** Opening Data for this exercise block **

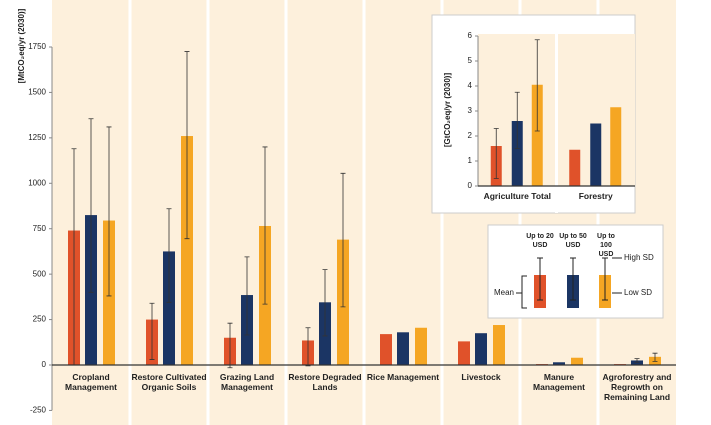  Describe the element at coordinates (470, 160) in the screenshot. I see `y-tick-label: 1` at that location.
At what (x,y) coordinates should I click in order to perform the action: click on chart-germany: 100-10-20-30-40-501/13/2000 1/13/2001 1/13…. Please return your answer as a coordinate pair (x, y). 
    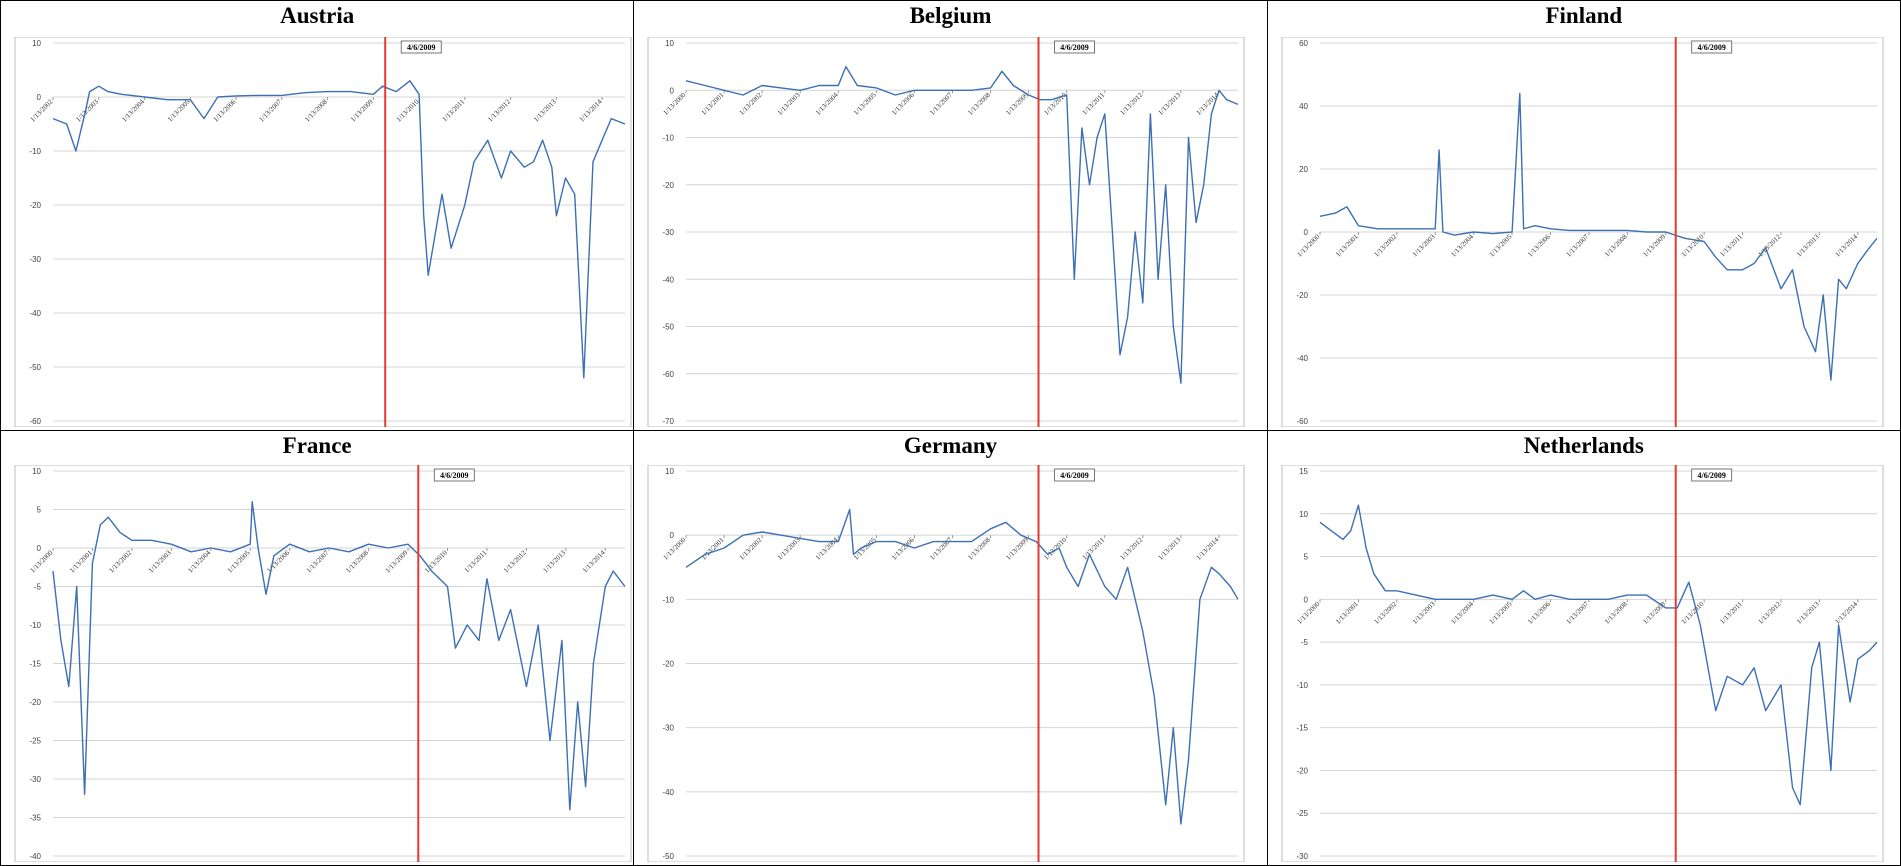
    Looking at the image, I should click on (946, 664).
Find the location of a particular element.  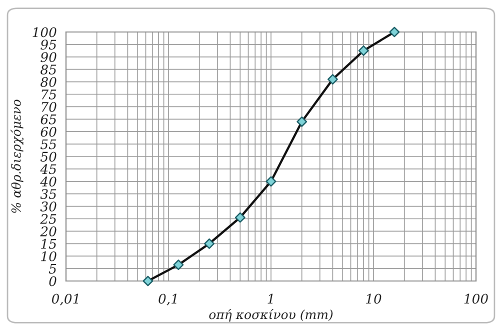

x-tick-label: 0,01 is located at coordinates (65, 300).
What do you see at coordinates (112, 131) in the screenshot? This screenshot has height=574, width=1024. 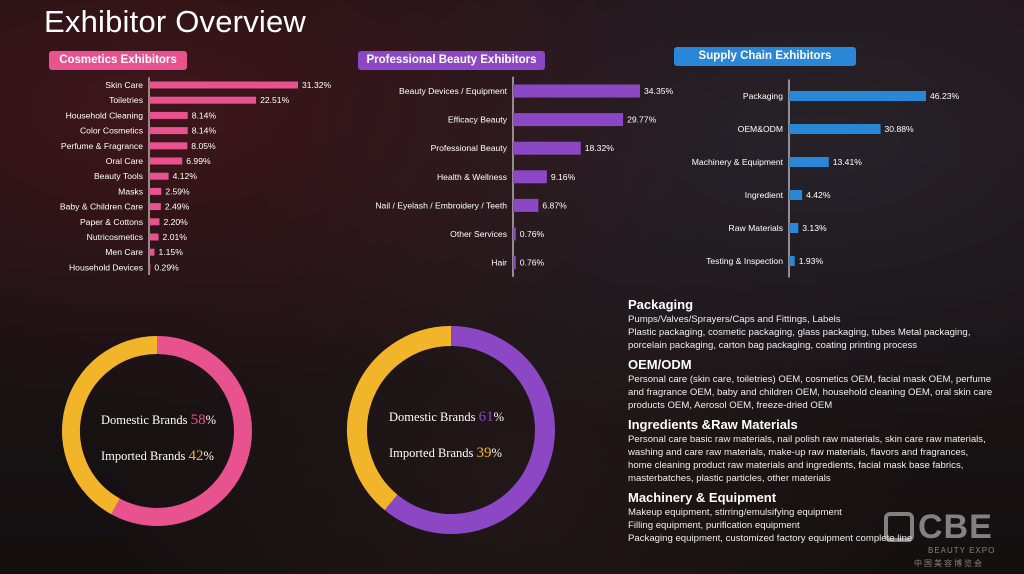 I see `cosmetics-category-label: Color Cosmetics` at bounding box center [112, 131].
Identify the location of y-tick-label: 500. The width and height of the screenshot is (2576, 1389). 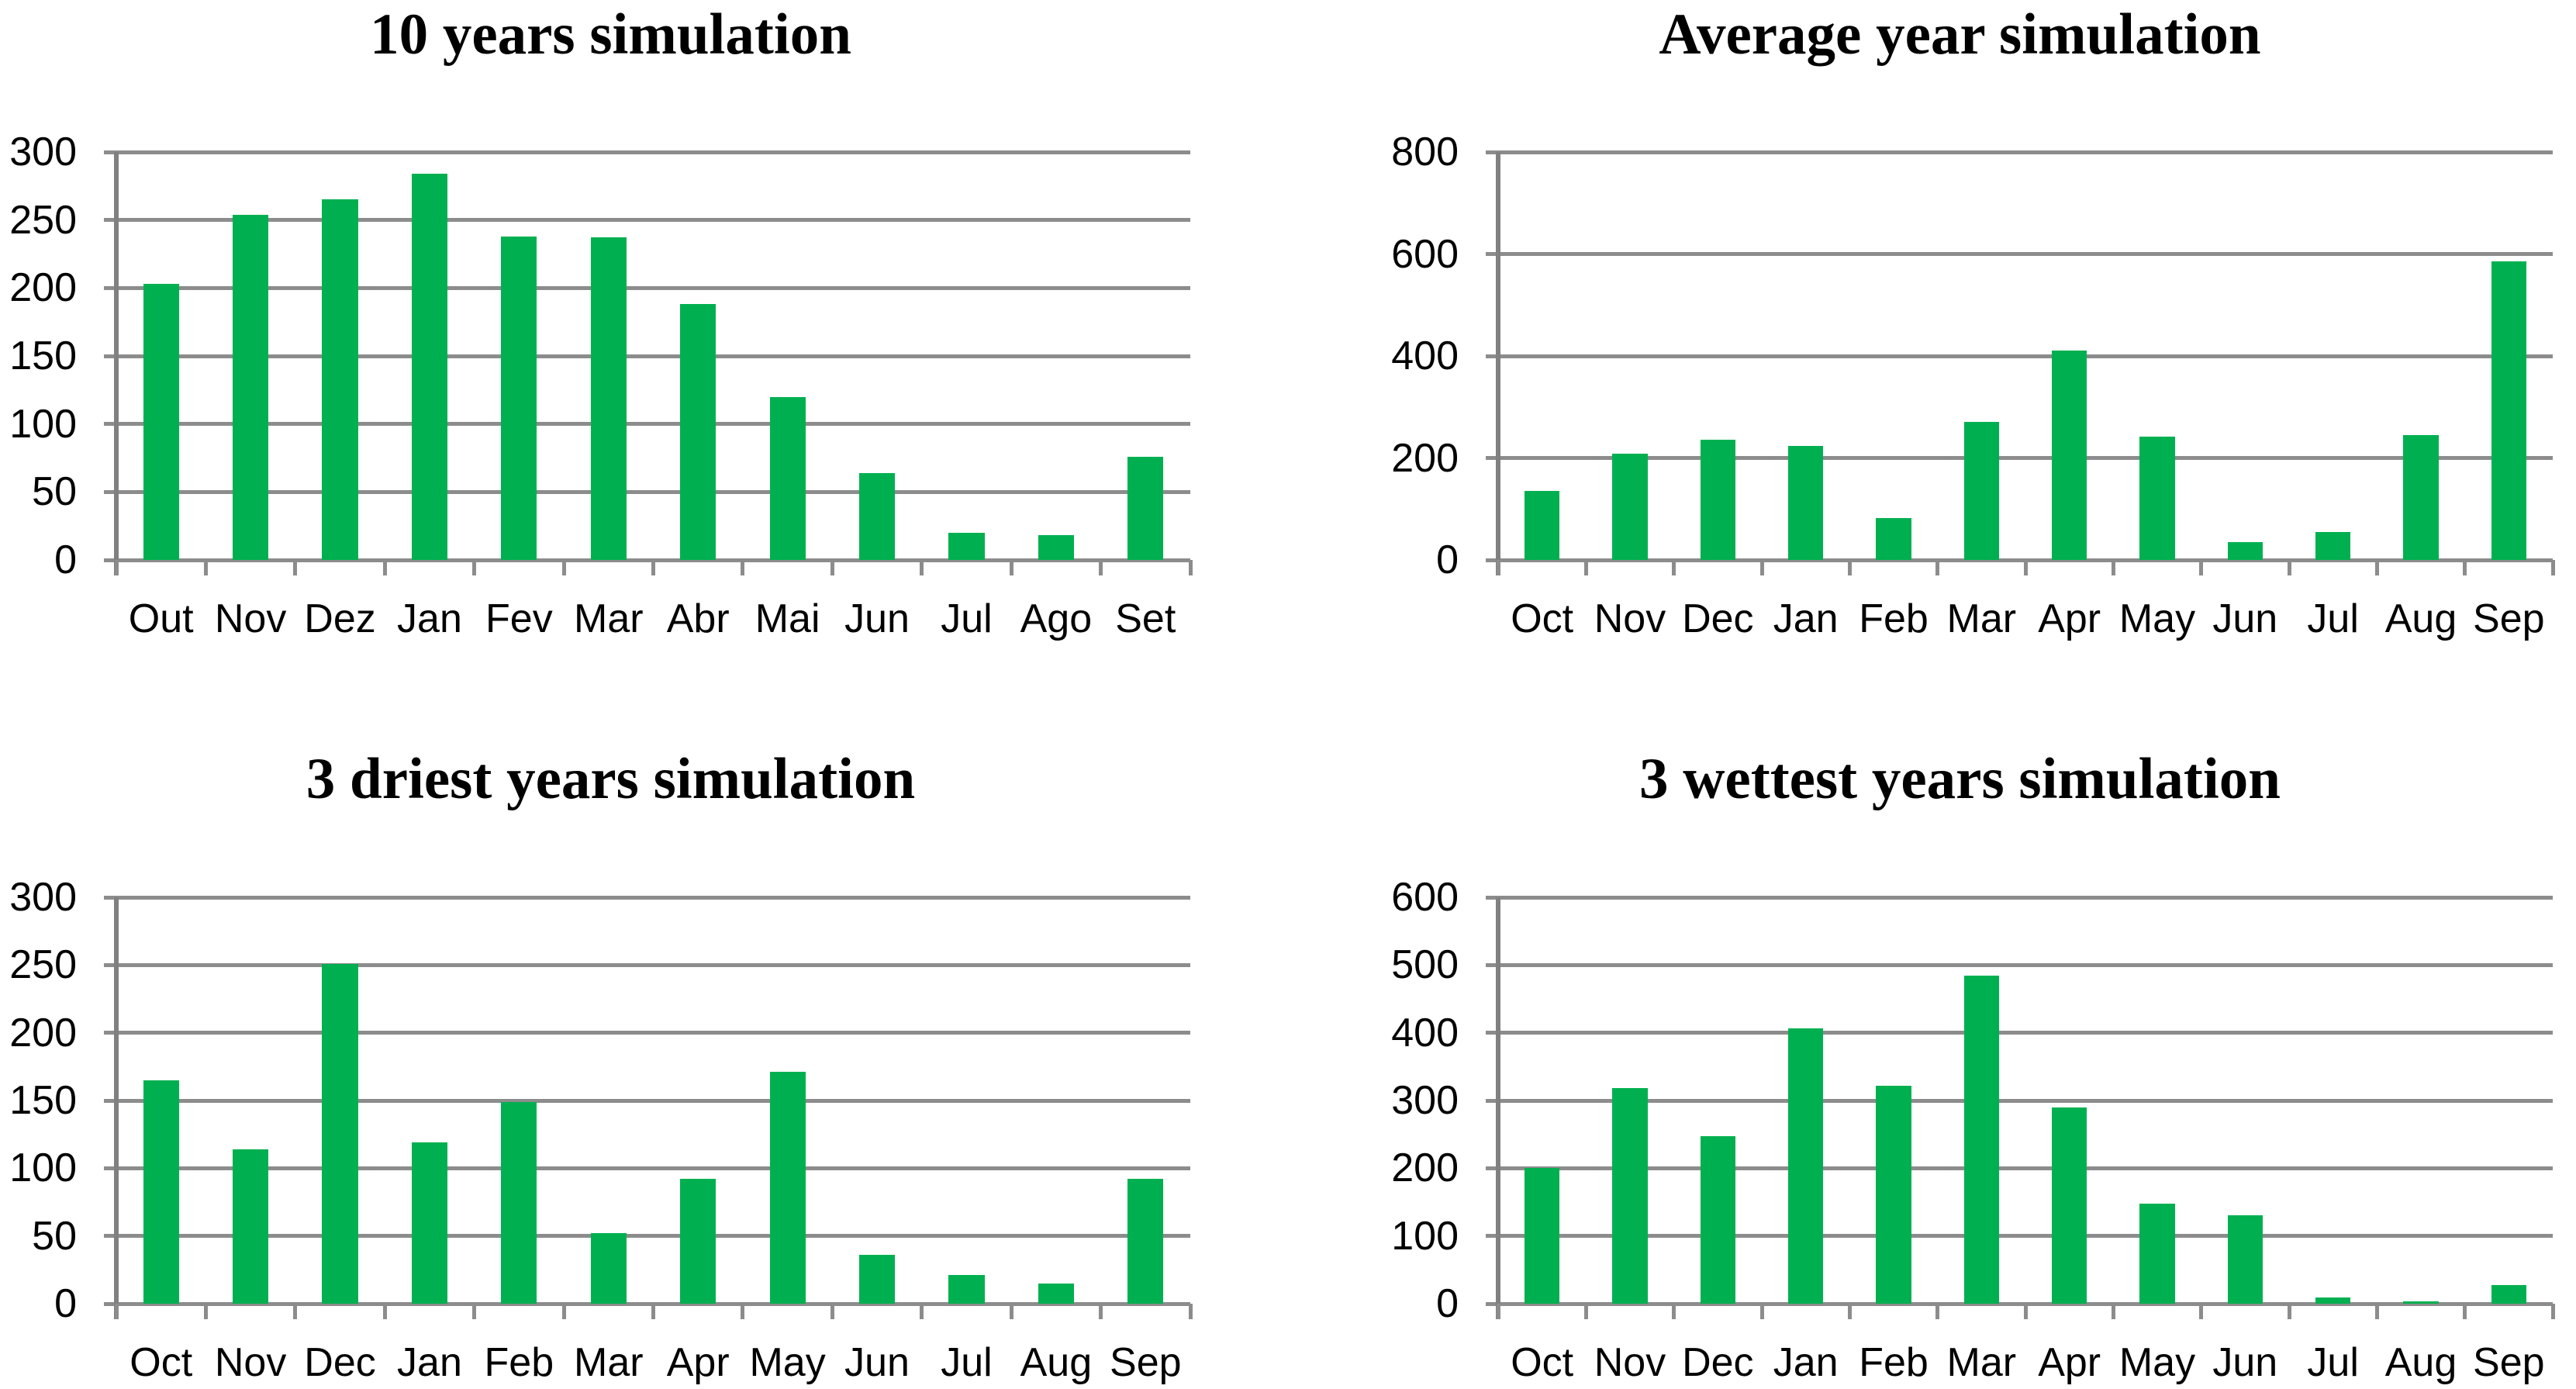
(1425, 965).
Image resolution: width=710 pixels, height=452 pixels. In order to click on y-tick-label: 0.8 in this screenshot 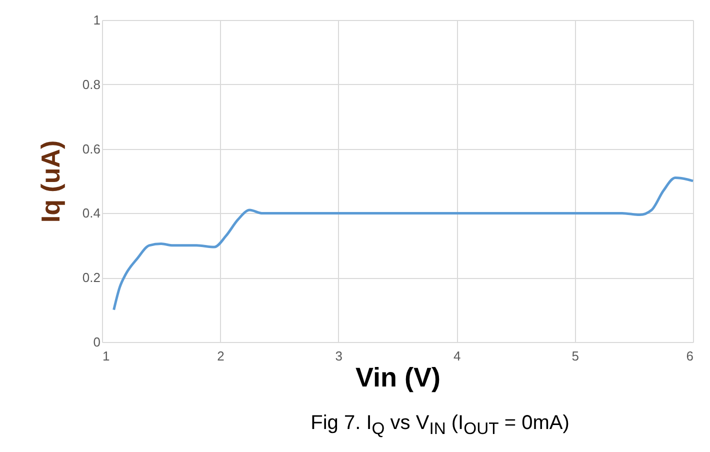, I will do `click(91, 84)`.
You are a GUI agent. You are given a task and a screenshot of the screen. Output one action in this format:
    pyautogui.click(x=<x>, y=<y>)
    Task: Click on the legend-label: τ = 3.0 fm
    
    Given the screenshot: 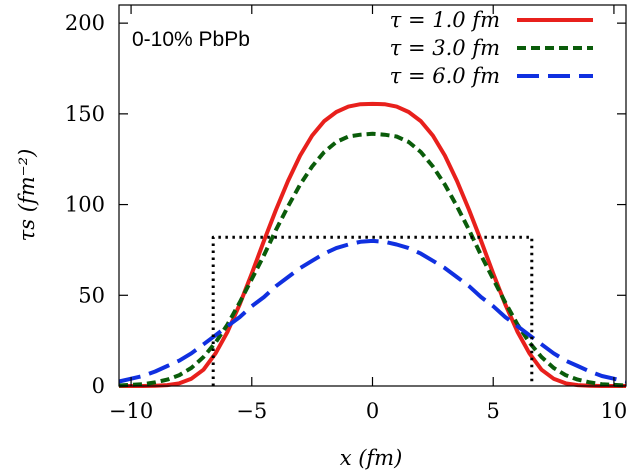 What is the action you would take?
    pyautogui.click(x=445, y=48)
    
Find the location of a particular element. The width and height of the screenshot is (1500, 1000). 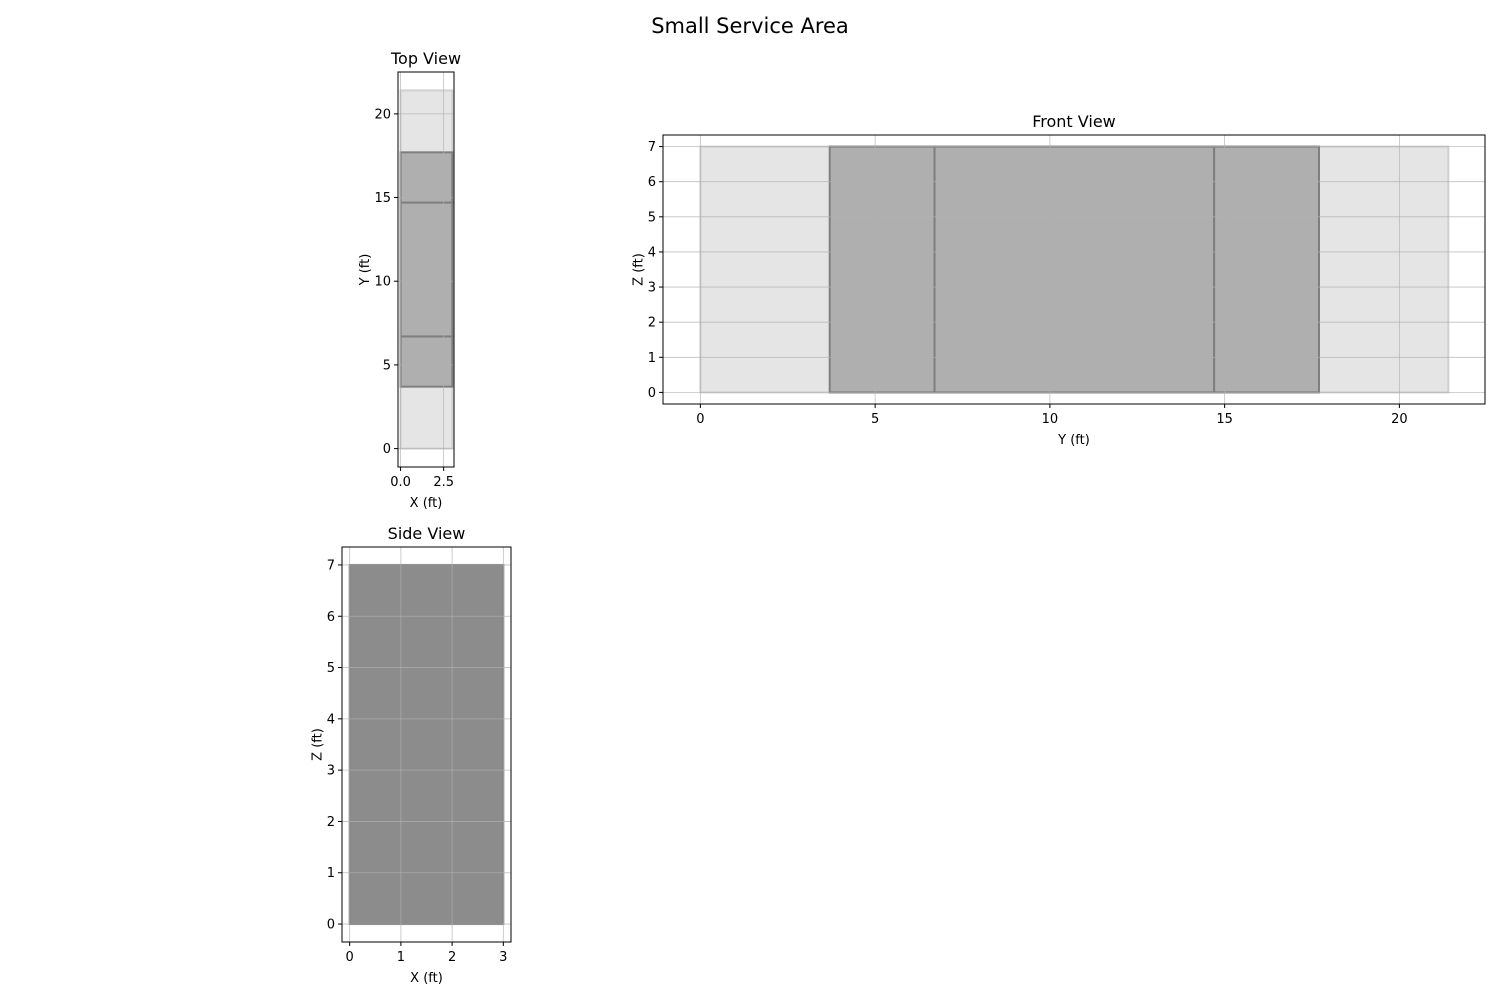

** Closing Data for this exercise block **

Arrange the lines as a numbered list, starting at the first line and ending with the line that contains "x-tick-label: 0,01 is", both included. Omit blank lines and leave the pictures out.

1.   Describe the element at coordinates (470, 160) in the screenshot. I see `y-tick-label: 1` at that location.
2. At what (x,y) coordinates should I click in order to perform the action: click on chart-germany: 100-10-20-30-40-501/13/2000 1/13/2001 1/13…. Please return your answer as a coordinate pair (x, y). 
3.     Looking at the image, I should click on (946, 664).
4. Find the location of a particular element.  
5. x-tick-label: 0,01 is located at coordinates (65, 300).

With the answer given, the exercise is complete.